We can use this handy transformation matrix to even perform scaling!
do_crazy(img, r=[2, 0, 0], g=[0, 2, 0])

Which is the same as if we just used our previous scaling function.
scale(img, r=2, g=2)

We can even collapse colors into a single dimension, making the color grayscale. Let’s collapse both red and green into the blue dimension.
do_crazy(img, r=[0, 0, 1], g=[0, 0, 1])

Or collapse only one color into another dimension.

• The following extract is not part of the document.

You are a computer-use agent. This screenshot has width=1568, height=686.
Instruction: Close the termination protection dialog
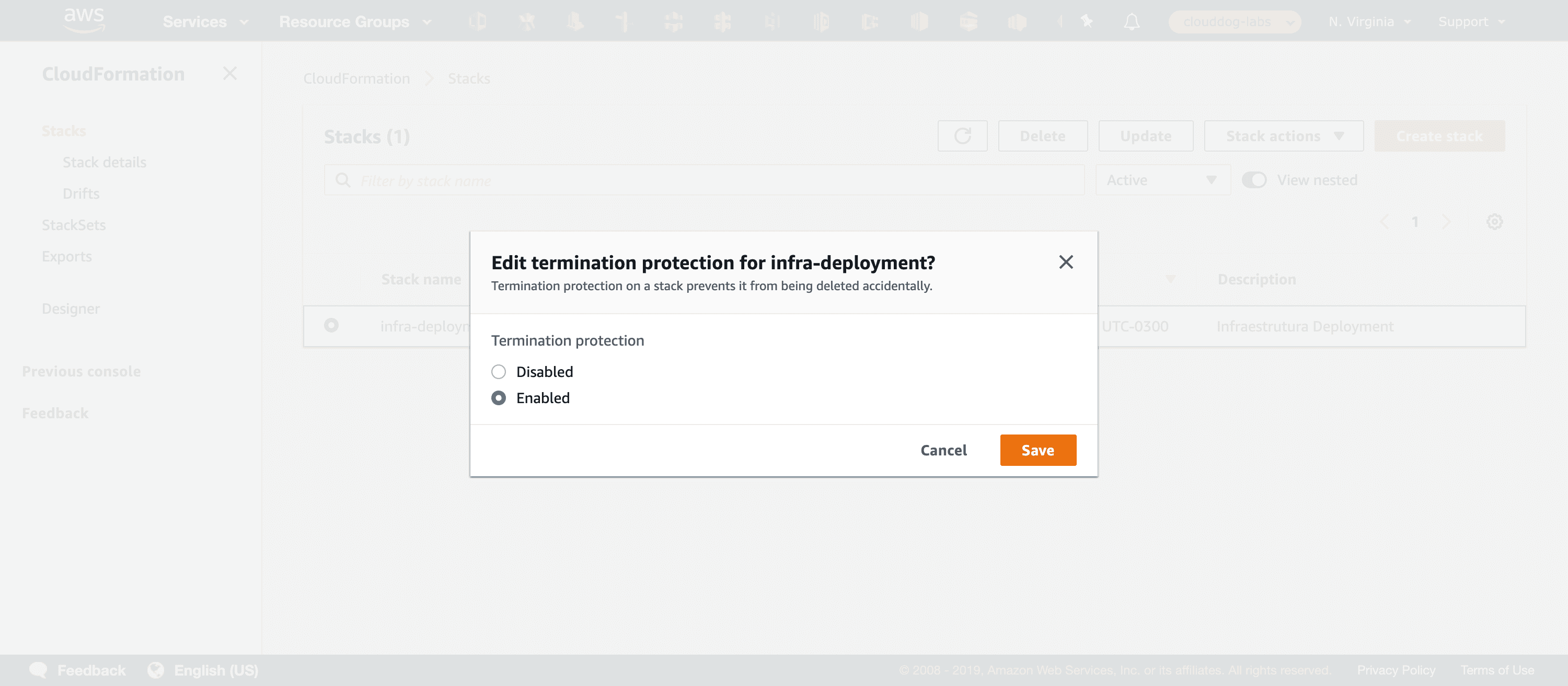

Let’s collapse red into blue.
do_crazy(img, r=[0, 0, 1])

Magnitude#
We haven’t yet discussed getting the magnitude of a vector. This is its length, or distance from the origin.
For colors, the origin is black, so its distance from black can be thought of as its brightness.
def compute_magnitude(img):
img_mag = np.empty_like(img)
mags = np.linalg.norm(img, axis=2)
for i in range(3):
img_mag[:, :, i] = mags
return img_mag
@plot
def magnitude(img):
return compute_magnitude(img)
magnitude(img)

You see that some magnitudes are greater than 1.0. We can normalize those.
def compute_normalized_magnitude(img):
mag = compute_magnitude(img)
return mag / np.max(mag)
@plot
def normalized_magnitude(img):
return compute_normalized_magnitude(img)
normalized_magnitude(img)

Direction#
So, what can we do with direction? Here’s an idea: The dot-product of two vectors returns the angle between those vectors.
Anyway, if I have time to do a demo I will, but this article is getting pretty long, so it’s probably time to wrap it up.